> Quoted text:
[Begin]

This invention relates to a coking unit for producing coke articles of good quality from feed material heavy oils with a variety of properties and more specifically relates to a delayed coking unit comprising a heating furnace and coking drums connected in this sequence with piping. This invention is characterized in that an intermediate drum independently equipped with pressure and temperature controlling means is provided, said intermediate drum being small in volume in comparison with that of said coking drum, so that substantially all of the amount of products treated in said intermediate drum is supplied into the coking drum.

Patent
   4828682
Priority
Jul 24 1986
Filed
May 12 1987
Issued
May 09 1989
Expiry
Jul 24 2006
Assg.orig
Entity
Large
2
7
all paid
1. A process for producing coke from feed material heavy oils which comprises the following steps:
(a) introducing said feed material heavy oils into a heating zone to heat said feed material heavy oils up to thermal cracking temperature in the range of 450° to 500°C;
(b) introducing the thus heated heavy oils into an intermediate heat treating zone, the volume of which is 1 to 5% in proportion to the coking zone used in the following coking step (c), whereby it is subjected for a residence time in the range of 100 to 300 seconds to preliminary thermal cracking under controlled temperature while maintaining a pressure in the range of 5 to 30 kg/cm2 G, which is controlled to be equal to or higher than the pressure in the following coking step (c); and
(c) introducing the thus preliminary thermally cracked heavy oils into a coking zone, whereby it is subjected to heat treatment to obtain coke.

This application is a division of now abandoned application Ser. No. 882,971, filed July 24, 1986, abandoned.

This invention relates to a unit for producing coke articles of good quality from heavy oils with a variety of properties as starting materials.

A delayed coking unit is extensively used for producing cokes from petroleum or coal heavy oils. The delayed coking unit, in general, basically comprises a heating furnace of feed material heavy oil and two or more coking drums which have been provided in parallel to each other and connected in series in this sequence, wherein the delayed coking process is carried out by feeding the heavy oil which has been heated to a thermal cracking temperature of 450°-500°C into one of the coking drums by a pump, causing it to reside for a relatively long period, and accumulating coke produced by the cracking of the heavy oil within said coking drums, while oils resulting from the cracking are distilled out from the top of the drums.

However, the delayed coking process has a problem in that coke of high quality cannot be obtained from feed materials other than heavy oils of a definite quality, whereby a number of techniques for producing coke of good quality from a variety of feed material heavy oils have been proposed. These techniques include, for example: a process of previously subjecting a petroleum heavy oil to thermal cracking to an appropriate extent by means of a thermal cracking unit and supplying the resulting tar as a starting material or a part of the starting material to a coking drum (Japanese Patent Publication No. 33901/74, etc.); a process of using a clarified oil supplied from a catalytic cracking unit as a blended starting material oil (Japanese Patent Publication No. 18176/60, etc.); and a process for producing coke by using two coking drums arranged in series wherein coke of inferior quality is produced from the oil components of the starting material oil in earlier coking stages in the drum of the first stage, and coke of high quality is produced from the remaining oil components in the drum of the second stage (Japanese Patent Application Laid-Open No. 89902/73). The first and second processes described above are processes belonging to the province of the selection or pretreatment of the feed material oil, and the last one is a process which is primarily aimed at the removal of inferior components in the feed material oil, either of which processes is in general a technique characterized by controlling the composition of the feed material oil.

[End]

> Task set:
1. In the coking patent text, for how long are the heated heavy oils held in the intermediate heat treating zone?
2. Carry on the delayed coking patent text from the point where it stops.

(Text and item location listing)
[Begin]

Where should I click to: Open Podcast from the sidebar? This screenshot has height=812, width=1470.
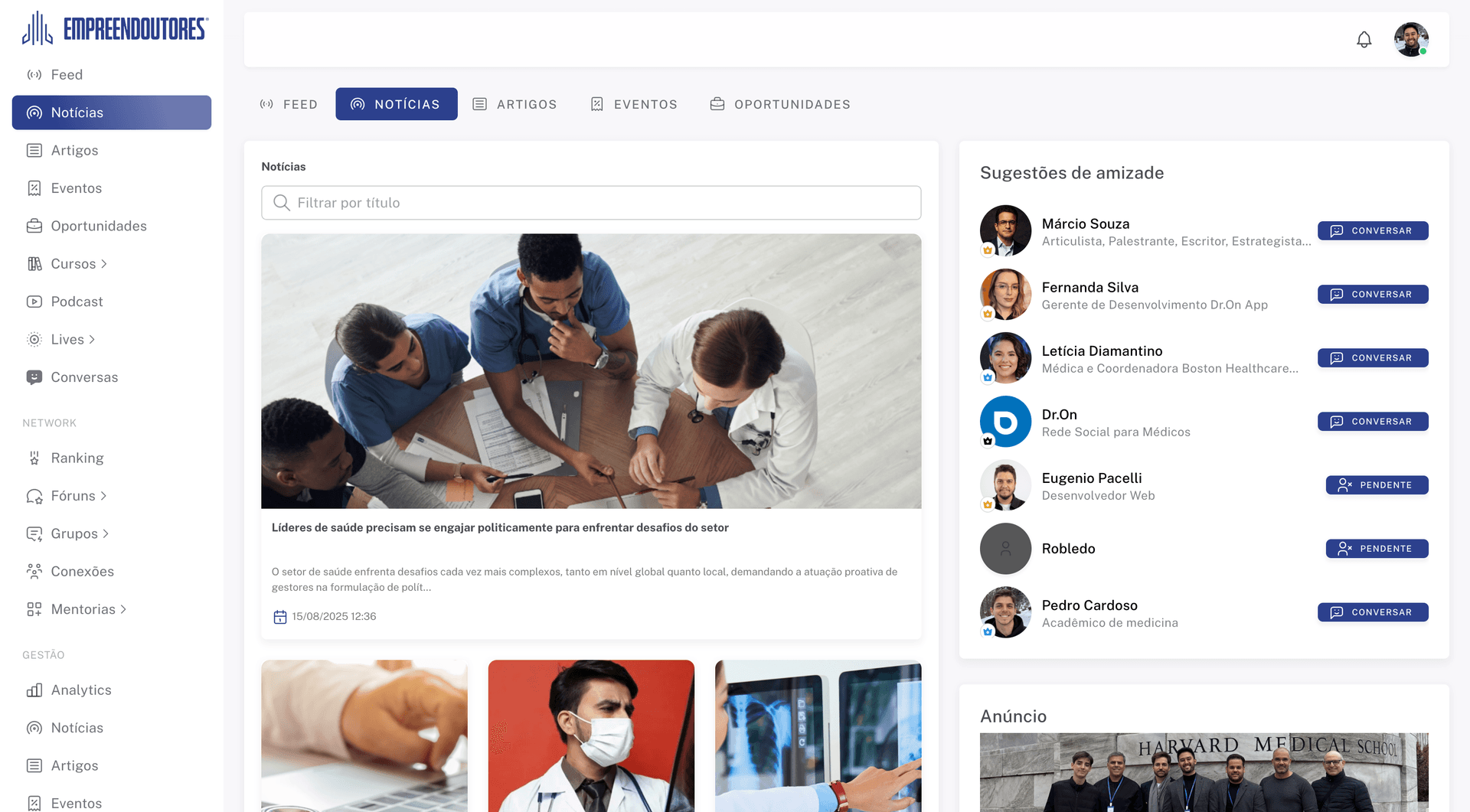click(77, 302)
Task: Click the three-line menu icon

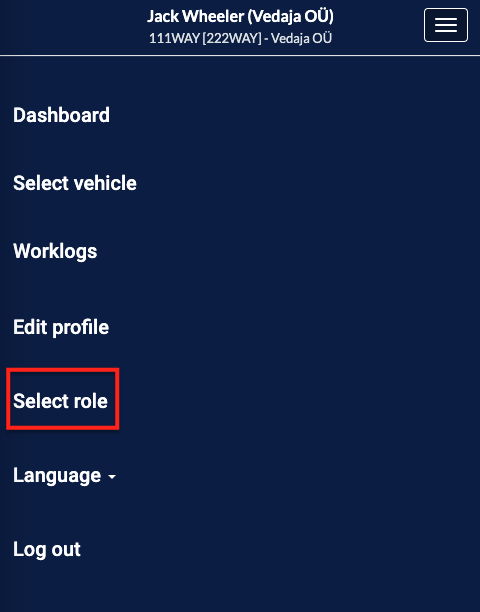Action: [446, 25]
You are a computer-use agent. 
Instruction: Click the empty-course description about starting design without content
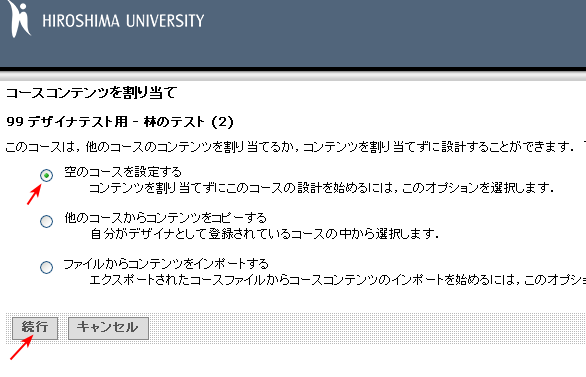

[End]

> Exercise responses:
1. 100 to 300 seconds.

2.
It may be said that this invention in a broad sense relates to the preparation technique of the feed material oil. An object of this invention is to provide a technique of producing coke of high quality from feed material oils having a variety of qualities by relatively simple alternation of a unit and the enlargement of the operation range in the reaction condition.

In the conventional delayed coking unit which has hitherto been used, a fluid which has been heated to a prescribed temperature in a heating furnace is merely transferred to a coking drum which is kept at a certain level of temperature. Further, the coking drum requires a huge volume in order to promote the desired thermal cracking and coking, and it is impossible in fact to heat such a huge coking drum and to control its temperature. Therefore, the coking drum is merely maintained at a natural temperature at which a balance is attained with the heat brought into the drum by the fluid which has been heated in the heating furnace. In other words, the temperature of the coking drum depends on only the temperature at the outlet of the heating furnace. The operation variable factors include additionally the flow rate and pressure of the feed material oil, but the operation ranges of these factors in actual industrial production are limited to such narrow ranges by design restrictions that these factors cannot be freely varied to improve effectively the quality of the coke product.

Meanwhile, the present inventors, as a result of engagement and researches in the production of coke over a long period of years, have found that the quality of the coke article is influenced very seriously not only by the temperature condition in the coking drum but also by the coking or thermal cracking condition of the feed material oil in the earlier stages, particularly the thermal cracking condition in the pathway from the heating furnace to the coking drum. That is to say, it has been found possible to control the quality of coke not by controlling the reaction condition in the coking drum which is difficult to control but by controlling the preliminary thermal cracking condition. Further, the preliminary thermal cracking process is completed in relatively short time, so that its control is distinguishedly simple in comparison with the control in the huge coking drum.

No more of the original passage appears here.